Budget 2022: SA takes a step back from the fiscal cliff but risks remain

By Andrew Duvenage, Managing Director of NFB Private Wealth Management

Andrew Duvenage, Managing Director of NFB Private Wealth Management

There is cautious optimism that South Africa’s fiscal picture is improving after Finance Minister Enoch Godongwana delivered his maiden budget speech on Wednesday. 

Higher commodity prices, more resilient corporate income and improved collections of personal income tax and VAT combined to ensure tax collections were better than expected, netting the fiscus a R181 billion tax windfall taking revenue to a record R1.5 trillion. The budget deficit has reduced to 5.7% of GDP rather than the 6.6% anticipated in November 2021’s Medium Term Budget Policy Statement. National Treasury says it remains committed to reducing the fiscal deficit and stabilising debt. 

South Africa’s debt servicing costs remain a challenge and are the fastest growing expenditure item on the budget. In the next financial year, South Africa will spend R301.8 billion of its total R2.16 trillion budget on servicing debt of R5.43 trillion. The prospect of a rising global interest rate environment remains a risk.

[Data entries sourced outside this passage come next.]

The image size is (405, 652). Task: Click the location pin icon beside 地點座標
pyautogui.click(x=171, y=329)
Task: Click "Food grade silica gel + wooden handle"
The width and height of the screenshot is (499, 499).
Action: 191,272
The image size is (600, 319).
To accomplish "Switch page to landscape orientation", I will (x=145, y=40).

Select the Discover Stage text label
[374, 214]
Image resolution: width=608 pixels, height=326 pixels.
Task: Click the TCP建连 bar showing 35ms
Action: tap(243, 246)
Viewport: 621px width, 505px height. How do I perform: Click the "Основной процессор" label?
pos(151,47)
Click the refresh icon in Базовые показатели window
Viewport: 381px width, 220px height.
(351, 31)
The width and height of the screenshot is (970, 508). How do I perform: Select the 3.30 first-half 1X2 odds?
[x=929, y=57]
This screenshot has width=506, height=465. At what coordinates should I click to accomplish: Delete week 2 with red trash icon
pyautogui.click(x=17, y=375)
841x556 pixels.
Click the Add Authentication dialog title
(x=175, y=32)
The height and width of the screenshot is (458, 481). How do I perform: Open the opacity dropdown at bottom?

Higher tax collections are primarily the result of a boom in the price of commodities. Godongwana is well aware that permanent expenditure cannot be planned on the basis of what is likely to be a temporary increase in commodity prices. While acknowledgement of this fact is positive, it remains to be seen if expenditure creep can be held at bay over time.

There was good news – and some relief – for taxpayers given that there will be no increase in personal tax or the VAT rate. The latter would certainly have been a hugely unpopular hike. An expected hike in fuel levies did not materialise. In this respect, it is pleasing to see that the Minister has agreed with former Finance Minister Mboweni’s position that South Africa is past the point of diminishing returns when it comes to the tax yield generated from increasing tax further.

Personal income tax brackets were adjusted upwards by 4.5%, following last year’s above inflation upward adjustment of 5%, proving taxpayers with ongoing inflation protection.

For the past two years National Treasury has been focused on broadening the tax base rather than hiking taxes. Godongwana revealed that tax hikes in recent years have failed to generate the expected revenue. Interestingly, the increase of the top marginal rate to 45% for high income earners generated far less than the expected R4.4 billion a year. 

The offshore limit for local pension and savings funds to invest offshore has been adjusted to 45%, including the 10% allowance for investments into other countries. This limit was previously 30%. The amendment announced in the budget means that funds can now invest up to a maximum of 35% outside Africa.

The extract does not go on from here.